#### What is needed:
Transcribe the part of the passage on apocalypse films below, starting with "Environmental apocalypse is" and going on through "and dirt browns.".
+++ Excerpted passage +++
Every generation gets the apocalypse it deserves; when it comes to its realisation in the arts, that is. Back in the eighties when I was tramping the streets beneath a banner made of broom handles and a sheet, it was nuclear war that had us on the edge of our seats. You'll be pleased to know the demonstrations were successful and nuclear war never happened.
Environmental apocalypse is the disaster movie du jour, although cinematic license is required; a slow-warming or cooling world not having the impact on screen atom bombs have. As a consequence, recent efforts have either had to accelerate the science or keep matters vague, 'The Road' pursuing the latter strategy in book - written by Cormac McCarthy - and on screen. You know that something bad has happened - everything and almost everyone is dead, trees are dead in the earth, conflagrations are spontaneous and the horizon wreathed with smoke - you're just not quite sure what exactly. Whatever it was, it's left a landscape so devastated it could only be filmed in Pittsburgh and New Orleans in a palette of ash greys, char blacks and dirt browns.
+++ Data for review +++
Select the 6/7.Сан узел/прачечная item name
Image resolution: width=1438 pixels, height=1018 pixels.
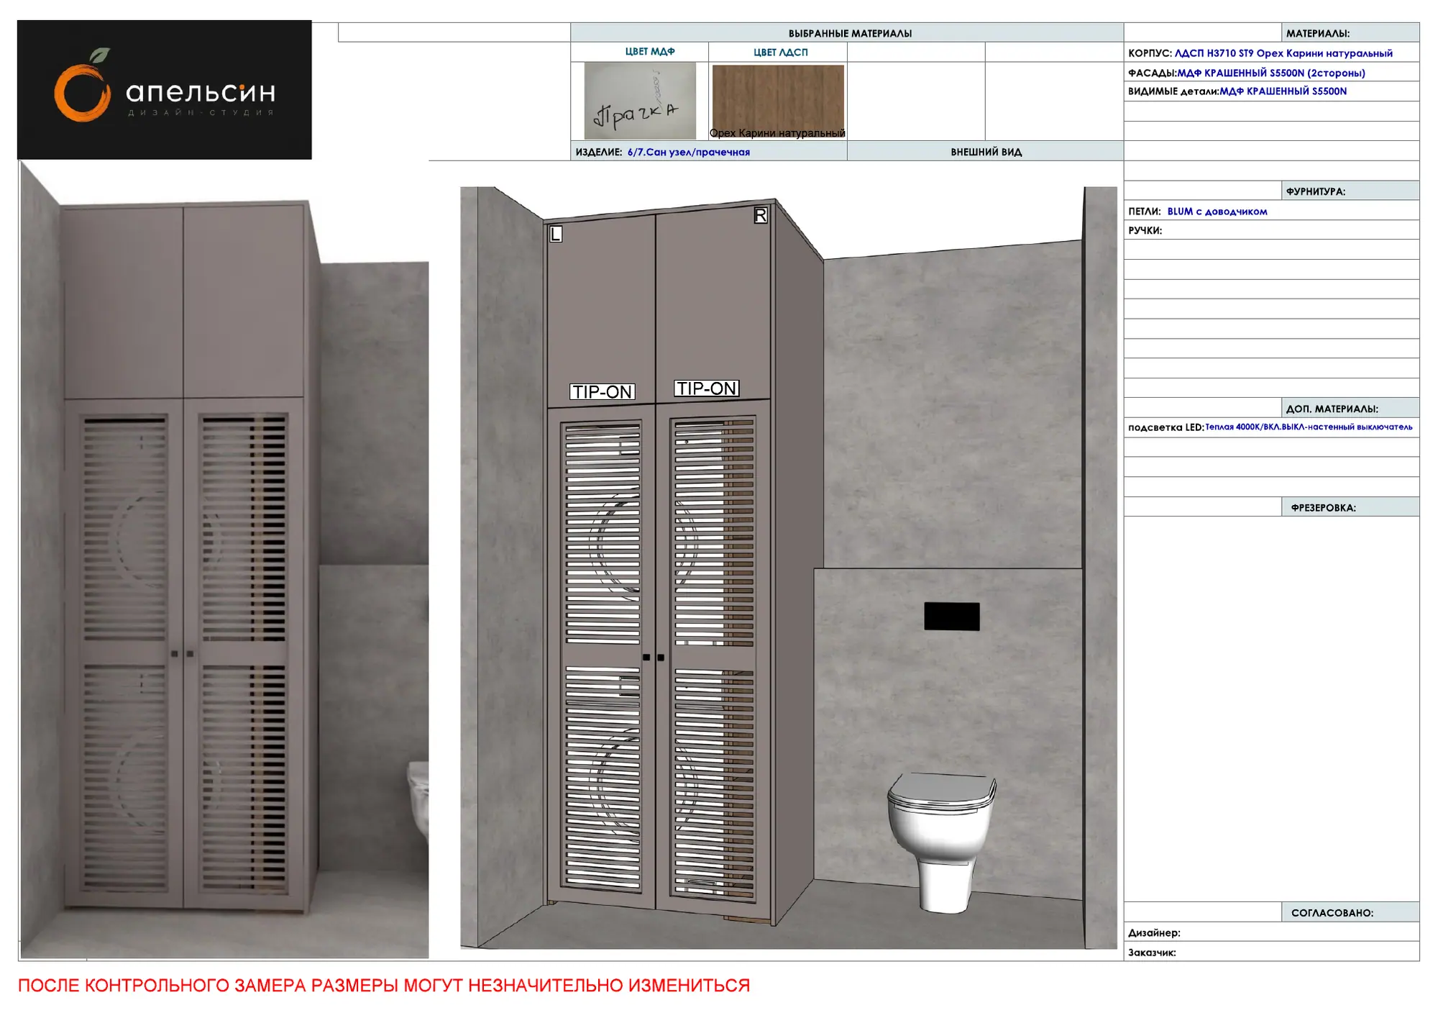click(688, 152)
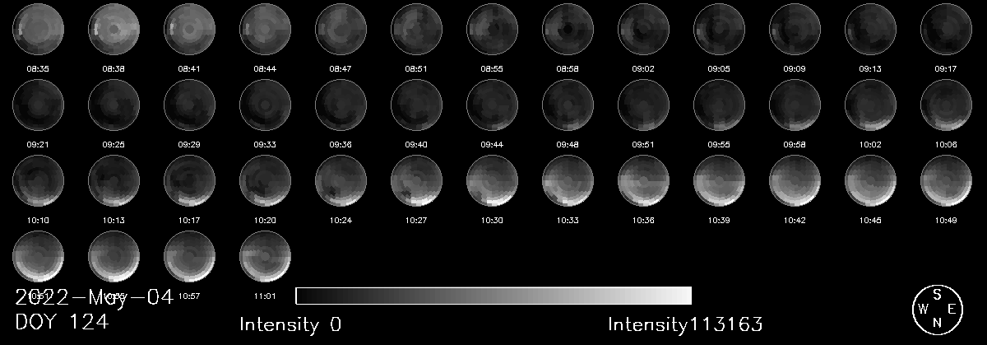Select the 08:35 all-sky image
The width and height of the screenshot is (987, 345).
(38, 29)
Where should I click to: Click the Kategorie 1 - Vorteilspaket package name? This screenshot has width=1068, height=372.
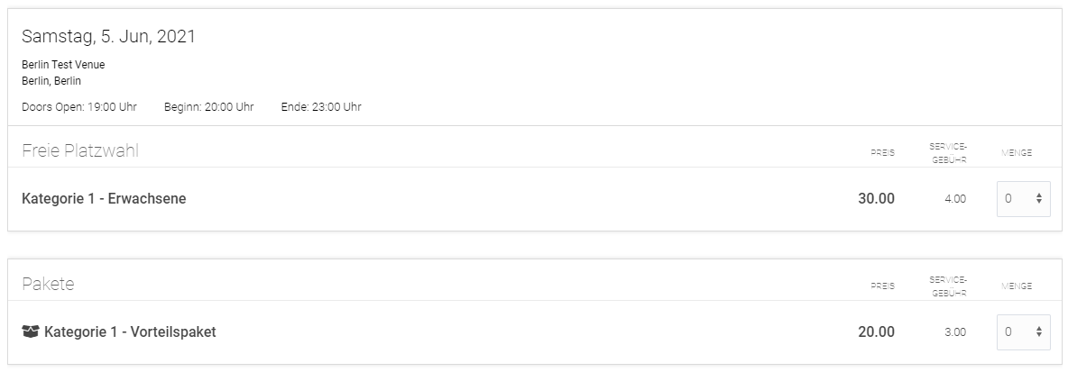pos(130,332)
+++
#### Reply to the exercise:
Environmental apocalypse is the disaster movie du jour, although cinematic license is required; a slow-warming or cooling world not having the impact on screen atom bombs have. As a consequence, recent efforts have either had to accelerate the science or keep matters vague, 'The Road' pursuing the latter strategy in book - written by Cormac McCarthy - and on screen. You know that something bad has happened - everything and almost everyone is dead, trees are dead in the earth, conflagrations are spontaneous and the horizon wreathed with smoke - you're just not quite sure what exactly. Whatever it was, it's left a landscape so devastated it could only be filmed in Pittsburgh and New Orleans in a palette of ash greys, char blacks and dirt browns.